As a child back in the 50’s – before videotapes, DVDs or YouTube – we listened to movie soundtrack records for entertainment. Remember the movie South Pacific? How about the song, ‘You have to be taught?’ That song influenced me tremendously. The gist of the song: you have to be taught to be prejudiced, whether it was against a person’s race, religion, financial status, job occupation, level of education, body type, whatever.
A child is not born with bias or prejudice – it’s taught. But by whom? Or what? It’s not just friends and family but also TV, movies, commercials, ads, and even toys. You may not have noticed, but Mattel just expanded their line of Barbie dolls to include ‘real’ body shapes and ethnicities.
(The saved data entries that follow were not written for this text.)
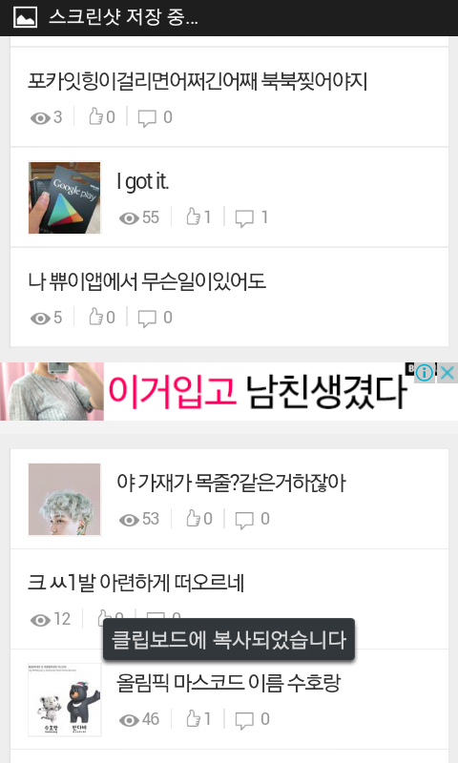Tap like icon on 포카잇힝이걸리면 post
458x763 pixels.
[x=95, y=116]
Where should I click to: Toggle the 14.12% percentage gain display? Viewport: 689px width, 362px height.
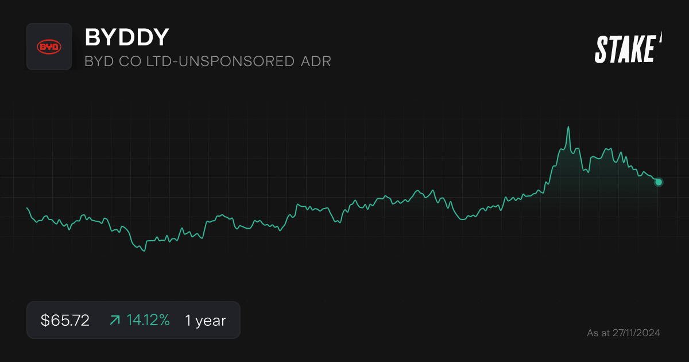pos(148,320)
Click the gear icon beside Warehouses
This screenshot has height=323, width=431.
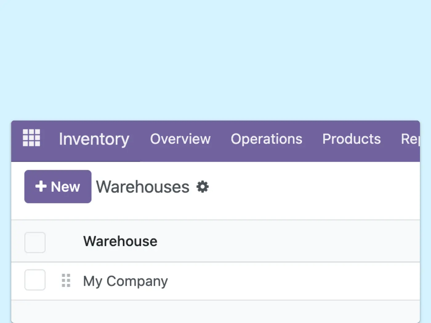pos(203,187)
That gesture is over sixty years late, but a step in the right direction. Believe it or not, I grew up thinking that a woman wasn’t beautiful unless she was a blonde or redhead and had an hourglass figure, was supposed to be married in her early twenties with a big wedding, have a child by the time she was twenty-five, and a lot of other nonsense. My mother didn’t teach me that: movies, TV, and advertisements did. Unfortunately, they portray a LOT of incorrect stereotypes as ‘normal’ or ‘average.’
What I did learn from Mom was that we may look different on the outside, wear different types of clothes, but we all had the same basic needs: food, water, shelter, friendship. And that a hand up was better than a slap down (we weren’t beat or even grounded). Timeless wisdom!
I guess that ‘helping others’ attitude spills over in my writing. A prime example is The Great Big Fairy. The hero (a tall red-headed man) goes back in time, rescues a black female slave strictly out of compassion, and winds up falling in love with her. Because of the laws in 1782 North Carolina, he can’t marry her. Rather than be her master and ‘have his way with her,’ he brings her to the present day and they wed.
If you’re looking for a feel-good romance where the good guys (and gal) win, check this out. There are eleven stories in The Fairies Saga series so far, but you shouldn’t get lost if you start with The Great Big Fairy, first published in 2011.
Full disclosure: I was in high school before I ever knew anyone of African American heritage. Why? Location. I grew up in Mesa and Scottsdale, Arizona. I did have loads of friends who had black hair and skin darker than mine, though. What did we call them? Neighbors.